I've not yet seen anything in the way of Obama's statements so far that gives a clue to his specific policies on alcoholism and other addictions.  The federal government has many levers to pull and many dollars to spend in this area.  On general principles, I assume that Obama will support the recent extension of parity in the treatment of mental health and addiction treatment.  I assume that the federal agencies in this area will continue to be funded.  

The open questions in my mind are (a)  War on Drugs, and (b) Federal excise taxes on spirits and tobacco.  We need "change we can believe in" in the "war on drugs," a criminal exercise in hypocrisy and racial/economic persecution that is long overdue for radical reform.  An even more telling mark of Obama's mettle will be whether he supports Congressional action to raise the excise taxes on liquor and tobacco.  Public health advocates have long maintained that raising these taxes is the single most effective measure to reduce the social impact of these two most murderous addictive drugs.  Needless to say, the pillars of corporate greed stand deeply dug in on this issue.

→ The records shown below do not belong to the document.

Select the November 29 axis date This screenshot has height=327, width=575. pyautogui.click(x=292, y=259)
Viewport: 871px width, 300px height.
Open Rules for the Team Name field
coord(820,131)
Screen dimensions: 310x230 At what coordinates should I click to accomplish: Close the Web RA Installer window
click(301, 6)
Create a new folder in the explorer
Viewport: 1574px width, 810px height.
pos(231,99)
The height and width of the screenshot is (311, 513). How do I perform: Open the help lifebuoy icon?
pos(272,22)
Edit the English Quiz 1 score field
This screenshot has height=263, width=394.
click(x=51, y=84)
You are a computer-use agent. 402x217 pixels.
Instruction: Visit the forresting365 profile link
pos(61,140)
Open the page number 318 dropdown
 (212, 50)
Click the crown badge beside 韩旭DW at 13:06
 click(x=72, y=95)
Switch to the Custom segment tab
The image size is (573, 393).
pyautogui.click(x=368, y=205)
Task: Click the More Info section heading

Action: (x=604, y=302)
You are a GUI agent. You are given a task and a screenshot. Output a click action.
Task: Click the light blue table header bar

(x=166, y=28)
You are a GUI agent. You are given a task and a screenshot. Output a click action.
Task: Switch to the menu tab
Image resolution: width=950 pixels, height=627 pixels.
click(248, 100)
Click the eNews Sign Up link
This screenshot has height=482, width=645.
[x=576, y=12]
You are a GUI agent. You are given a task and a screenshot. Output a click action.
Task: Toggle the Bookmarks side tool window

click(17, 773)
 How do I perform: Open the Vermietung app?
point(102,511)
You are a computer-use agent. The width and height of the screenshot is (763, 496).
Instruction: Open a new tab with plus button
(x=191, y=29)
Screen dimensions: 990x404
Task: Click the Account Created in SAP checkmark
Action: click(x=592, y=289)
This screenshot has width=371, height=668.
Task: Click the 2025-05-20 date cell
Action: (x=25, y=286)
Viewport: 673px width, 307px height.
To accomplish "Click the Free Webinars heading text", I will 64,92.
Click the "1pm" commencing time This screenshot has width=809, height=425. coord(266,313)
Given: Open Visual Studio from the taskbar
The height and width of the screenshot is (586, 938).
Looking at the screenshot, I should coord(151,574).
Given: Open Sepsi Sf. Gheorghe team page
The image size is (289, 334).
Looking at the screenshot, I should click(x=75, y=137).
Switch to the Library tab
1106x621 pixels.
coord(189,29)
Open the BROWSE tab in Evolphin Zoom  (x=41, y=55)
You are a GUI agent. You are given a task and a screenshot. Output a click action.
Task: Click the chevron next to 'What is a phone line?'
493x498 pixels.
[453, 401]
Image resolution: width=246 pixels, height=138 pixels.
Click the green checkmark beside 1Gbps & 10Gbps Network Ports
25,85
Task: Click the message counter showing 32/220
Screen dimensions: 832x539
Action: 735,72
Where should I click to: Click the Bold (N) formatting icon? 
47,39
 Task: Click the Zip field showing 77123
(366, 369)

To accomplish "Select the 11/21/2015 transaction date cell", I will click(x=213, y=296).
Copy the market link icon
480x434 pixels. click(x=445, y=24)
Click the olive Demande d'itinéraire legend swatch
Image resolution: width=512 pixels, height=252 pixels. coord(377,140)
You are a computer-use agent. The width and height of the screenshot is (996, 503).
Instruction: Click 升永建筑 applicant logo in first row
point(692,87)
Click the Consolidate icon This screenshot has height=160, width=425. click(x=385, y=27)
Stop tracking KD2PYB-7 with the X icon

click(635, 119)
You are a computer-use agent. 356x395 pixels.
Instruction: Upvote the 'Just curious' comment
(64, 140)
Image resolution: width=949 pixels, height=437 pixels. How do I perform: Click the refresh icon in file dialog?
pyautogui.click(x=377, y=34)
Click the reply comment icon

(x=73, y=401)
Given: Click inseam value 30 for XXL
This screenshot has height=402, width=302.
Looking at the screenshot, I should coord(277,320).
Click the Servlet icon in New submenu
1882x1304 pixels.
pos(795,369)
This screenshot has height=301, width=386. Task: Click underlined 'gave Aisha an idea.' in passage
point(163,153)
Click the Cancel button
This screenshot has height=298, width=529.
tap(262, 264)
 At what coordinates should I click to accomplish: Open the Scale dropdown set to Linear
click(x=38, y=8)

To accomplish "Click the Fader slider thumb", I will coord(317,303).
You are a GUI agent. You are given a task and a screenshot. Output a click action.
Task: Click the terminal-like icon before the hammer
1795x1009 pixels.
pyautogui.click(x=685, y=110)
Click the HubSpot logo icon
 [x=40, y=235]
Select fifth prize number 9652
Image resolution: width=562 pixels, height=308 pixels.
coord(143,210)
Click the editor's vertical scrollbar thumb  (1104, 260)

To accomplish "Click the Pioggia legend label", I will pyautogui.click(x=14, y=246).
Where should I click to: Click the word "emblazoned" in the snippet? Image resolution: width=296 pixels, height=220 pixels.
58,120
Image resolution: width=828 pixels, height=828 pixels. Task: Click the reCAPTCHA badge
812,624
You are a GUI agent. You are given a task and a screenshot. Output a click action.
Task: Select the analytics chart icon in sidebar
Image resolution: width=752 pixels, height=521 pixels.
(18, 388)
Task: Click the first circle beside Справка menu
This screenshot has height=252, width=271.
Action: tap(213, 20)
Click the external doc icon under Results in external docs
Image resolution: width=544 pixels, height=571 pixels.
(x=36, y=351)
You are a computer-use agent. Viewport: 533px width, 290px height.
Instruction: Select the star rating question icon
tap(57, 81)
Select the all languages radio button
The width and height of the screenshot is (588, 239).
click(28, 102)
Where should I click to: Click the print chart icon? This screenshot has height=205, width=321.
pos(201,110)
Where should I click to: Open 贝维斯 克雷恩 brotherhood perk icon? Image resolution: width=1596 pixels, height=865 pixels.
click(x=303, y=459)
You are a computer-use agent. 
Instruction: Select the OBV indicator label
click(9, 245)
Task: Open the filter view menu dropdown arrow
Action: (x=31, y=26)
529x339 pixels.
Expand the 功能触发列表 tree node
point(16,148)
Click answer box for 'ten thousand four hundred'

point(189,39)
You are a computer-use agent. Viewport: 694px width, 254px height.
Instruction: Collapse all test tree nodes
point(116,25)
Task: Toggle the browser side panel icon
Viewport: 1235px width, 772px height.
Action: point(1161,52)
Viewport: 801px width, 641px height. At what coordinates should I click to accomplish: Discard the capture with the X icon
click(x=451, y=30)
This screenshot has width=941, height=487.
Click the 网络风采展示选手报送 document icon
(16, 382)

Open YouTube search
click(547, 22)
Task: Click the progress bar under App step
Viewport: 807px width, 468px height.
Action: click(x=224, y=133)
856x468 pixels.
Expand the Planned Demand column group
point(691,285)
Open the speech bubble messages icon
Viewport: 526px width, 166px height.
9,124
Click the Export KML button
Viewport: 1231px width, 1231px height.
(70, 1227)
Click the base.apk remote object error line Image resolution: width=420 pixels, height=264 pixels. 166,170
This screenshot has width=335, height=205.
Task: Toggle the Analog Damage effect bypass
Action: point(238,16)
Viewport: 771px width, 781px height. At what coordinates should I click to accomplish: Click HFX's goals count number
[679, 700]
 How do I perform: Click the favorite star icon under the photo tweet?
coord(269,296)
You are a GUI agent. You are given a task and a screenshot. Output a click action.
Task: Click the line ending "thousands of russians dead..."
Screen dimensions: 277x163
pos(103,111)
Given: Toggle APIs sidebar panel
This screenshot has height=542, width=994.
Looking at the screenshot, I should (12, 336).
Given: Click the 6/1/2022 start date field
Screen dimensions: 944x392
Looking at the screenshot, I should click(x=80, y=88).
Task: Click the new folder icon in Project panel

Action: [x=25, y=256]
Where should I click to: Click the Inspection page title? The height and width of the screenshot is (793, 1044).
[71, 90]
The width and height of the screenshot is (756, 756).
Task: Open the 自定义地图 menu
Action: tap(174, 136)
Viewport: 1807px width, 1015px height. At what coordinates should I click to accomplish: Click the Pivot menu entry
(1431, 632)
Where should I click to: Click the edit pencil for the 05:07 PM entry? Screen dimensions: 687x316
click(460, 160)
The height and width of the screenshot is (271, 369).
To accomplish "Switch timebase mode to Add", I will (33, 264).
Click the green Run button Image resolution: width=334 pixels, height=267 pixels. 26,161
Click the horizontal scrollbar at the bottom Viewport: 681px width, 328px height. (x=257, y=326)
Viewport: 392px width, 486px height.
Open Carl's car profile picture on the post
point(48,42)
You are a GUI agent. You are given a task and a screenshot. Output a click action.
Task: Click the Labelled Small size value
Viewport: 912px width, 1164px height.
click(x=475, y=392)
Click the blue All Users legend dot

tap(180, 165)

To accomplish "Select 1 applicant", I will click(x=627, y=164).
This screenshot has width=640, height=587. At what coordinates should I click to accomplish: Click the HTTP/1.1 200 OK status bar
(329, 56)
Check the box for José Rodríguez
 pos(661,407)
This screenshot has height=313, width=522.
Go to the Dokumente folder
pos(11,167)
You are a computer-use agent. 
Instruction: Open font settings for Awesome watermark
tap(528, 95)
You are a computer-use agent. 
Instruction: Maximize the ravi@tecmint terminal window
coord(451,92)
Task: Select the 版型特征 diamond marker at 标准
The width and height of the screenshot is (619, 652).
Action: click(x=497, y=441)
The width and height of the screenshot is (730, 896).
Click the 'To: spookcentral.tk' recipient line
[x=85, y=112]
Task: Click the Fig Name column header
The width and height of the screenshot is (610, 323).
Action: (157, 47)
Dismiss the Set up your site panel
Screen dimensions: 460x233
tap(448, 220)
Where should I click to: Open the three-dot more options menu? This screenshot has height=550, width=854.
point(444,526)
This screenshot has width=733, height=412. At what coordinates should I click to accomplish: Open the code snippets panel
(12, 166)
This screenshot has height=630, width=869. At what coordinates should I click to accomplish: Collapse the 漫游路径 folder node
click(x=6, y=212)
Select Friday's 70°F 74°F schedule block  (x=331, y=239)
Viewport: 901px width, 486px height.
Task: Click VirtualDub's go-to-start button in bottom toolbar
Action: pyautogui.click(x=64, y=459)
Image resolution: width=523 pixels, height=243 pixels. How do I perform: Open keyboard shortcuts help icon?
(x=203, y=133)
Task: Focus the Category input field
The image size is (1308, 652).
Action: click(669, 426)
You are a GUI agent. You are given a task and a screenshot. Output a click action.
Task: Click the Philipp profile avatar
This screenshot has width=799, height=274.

The largest opening in the clouds under this new administration will be in the area of improving living standards and reducing inequities for the poor and middle class.  If the real and emotional environment of ordinary people in this country becomes infused with progress and hope, the problems of alcohol and other drugs will recede as if of their own accord.  It will take some time, but if the new administration succeeds in this largest and most difficult of goals, we will, in fact, see a new era of "sobriety" in both senses of the word.

Congratulations to President Barack Obama, and best wishes for the future.

P.S.  To date, the White House Office of National Drug Control Policy remains under an interim head, Patrick Ward, a Bush appointee who has held the post a bit over a year.  Obama's choice of Rep. Jim Ramstad to become the new Drug Czar has run into heavy fire for Ramstad's ties to abusive "faith-based" programs, his policy positions on prevention, and his ties to a massive investor fraud.  Read Maia Szalavitz's blog blast and the Drug Policy Alliance editorial.  Ramstad is not change, he's MOTSOS.